When gluing begins, we have a list of sub-circuits  $C_i$ , i=1..c to be connected, sorted by increasing sequential level. Each sub-circuit contains a list GIlist of ghost inputs, a list  $FF\_outlist$  of ghost outputs which have been labeled as targeting a flip-flop (from  $n_{latch}$  in the specification), a list GOlist of other ghost outputs intended for back-edges and a list  $FF\_inlist$  of primary inputs in sub-circuits at non-zero sequential levels which will become flip-flops. Each ghost input and output is attached to a node in the sub-circuit, and inherits the combinational delay of that node.

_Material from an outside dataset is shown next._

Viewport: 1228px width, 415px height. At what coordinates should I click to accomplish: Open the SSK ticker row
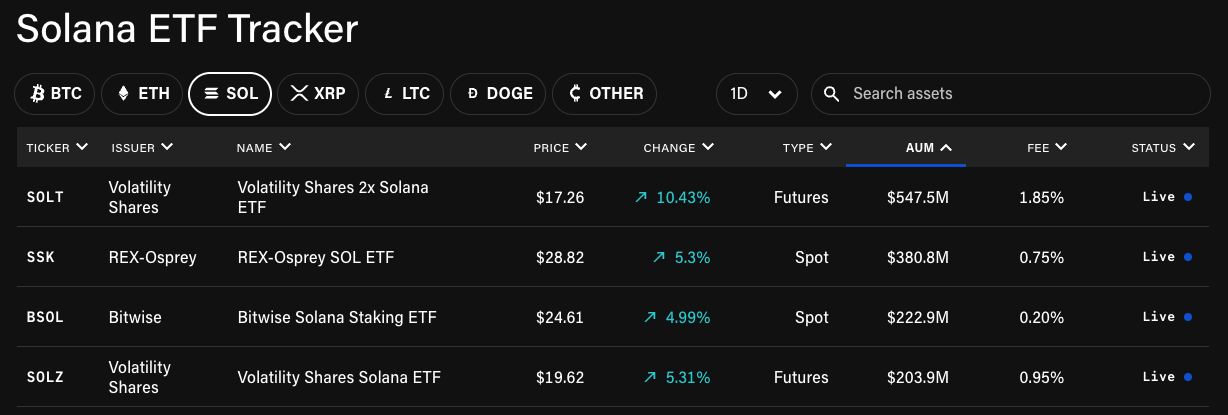click(x=41, y=257)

The matching is constrained by combinational delay and sequential levels. We cannot join a node at sequential level l to a node at level l+1, unless that node is a PI (i.e. intended to become a flip-flop). We also cannot join a node to any node at a level beyond l+1 without violating the definition of sequential level on the nodes of C. Similarly, we cannot join a ghost output on a node x to a ghost input on a node y if  $d(x) \geq d(y)$ , without violating the combinational delay of y, and we cannot connect two ghost outputs attached to x with two ghost inputs to y, or we create a duplicate fanin to y.

This problem reduces to a standard bipartite matching problem and there are known exact algorithms to solve it. However, the exact approaches are based on network-flow algorithms which are too slow (i.e.  $O(n\sqrt{n})$  time) to allow us to generate large circuits. Furthermore, in order to apply the geometric locality heuristic used in combinational generation to gluing, and later to extend the gluing algorithm to one which does not find all connections, but leaves some ghost inputs and outputs disconnected (as would be desired for multilevel hierarchical generation) we would require weighted matching, which uses  $O(n^2 \log n)$  time [9]. Since the other parts of GEN operate in either linear or  $O(n \log n)$  time, this would not be acceptable.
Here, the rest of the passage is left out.